On launch day, 30 November 1960, minor glitches caused so many holds in the hours-long countdown that the NRL team commissioned a betting pool as to when the launch would occur. Nevertheless, SOLRAD 2 did launch, along with Transit 3A (a separate satellite on the same rocket), at 19:50 GMT, into a sunny sky. The Thor first stage shut down prematurely (it had been scheduled to burn for 163 seconds). Out of caution, despite the possibility that its payload could still be orbited, the now separated first and second stages of the booster were destroyed by the range safety officer.

Like SOLRAD 1 (but no other American launches to date), SOLRAD 2's course to orbit took it over the Caribbean island of Cuba. As a result of the rocket's destruction, fragments fell over Cuba's Oriente Province at the eastern end of the island, northwest of the U.S. Navy's Guantanamo Bay base. The Cuban Army post at Holguín reported fragments falling along a 200 mi2 swath and reported recovering "two complete sphere [sic], two apparatuses in the form of cones and various cylinders" with English inscriptions. One piece of recovered debris was described as a "sealed sphere of some 40 pounds". Given that Vanguard TV-3's satellite survived a booster explosion, it is possible that this was SOLRAD 2, recovered intact. The items were then delivered to army headquarters at Palma Soriano. According to a 1988 Chinese document, some of the recovered debris was sold to the People's Republic of China and used in aid of the design of the second stage of the CSS-4 intercontinental ballistic missile (ICBM).

The Cuban government protested the incident: Revolución, an official Cuban newspaper, accused the United States of "Yankee provocation", and government radio stations denounced what they described as efforts to destroy Castro's regime. Cuba lodged an official complaint with the United Nations. In response to these protests, American launches overflying Cuba were postponed, improvements were made to the range-safety system at Cape Canaveral, and future SOLRAD flights were programmed to follow a more northerly course to orbit during launch that did not overfly Cuba.

== Legacy ==
The SOLRAD/GRAB series flew three more times finishing with the SOLRAD 4B mission launched 26 April 1962. Of the five SOLRAD/GRAB missions, only SOLRAD/GRAB 1 and SOLRAD 3/GRAB 2 were successes, the others failing to reach orbit. In 1962, all U.S. overhead reconnaissance projects were consolidated under the National Reconnaissance Office (NRO), which elected to continue and expand the GRAB mission starting July 1962 with a next-generation set of satellites, code-named POPPY. With the initiation of POPPY, SOLRAD experiments would no longer be carried on electronic spy satellites; rather, they would now get their own satellites, launched alongside POPPY missions to provide some measure of mission cover.

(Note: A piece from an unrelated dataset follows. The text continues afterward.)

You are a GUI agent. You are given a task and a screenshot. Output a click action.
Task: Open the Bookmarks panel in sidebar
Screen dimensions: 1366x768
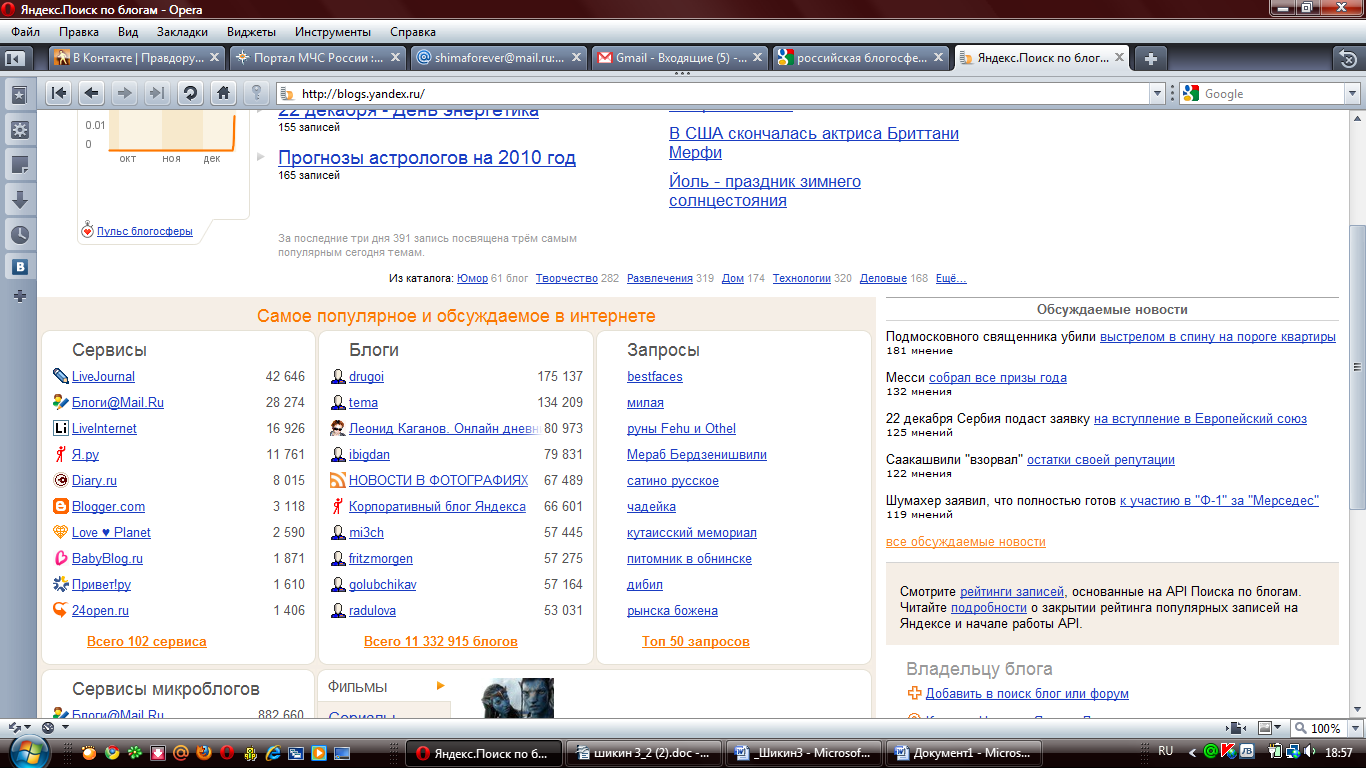(19, 95)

Starting with SOLRAD 8, launched in November 1965, the final five SOLRAD satellites were scientific satellites launched singly, three of which were also given NASA Explorer program numbers. The last in this final series of SOLRAD satellites flew in 1976. In all, there were thirteen operational satellites in the SOLRAD series. The GRAB program was declassified in 1998.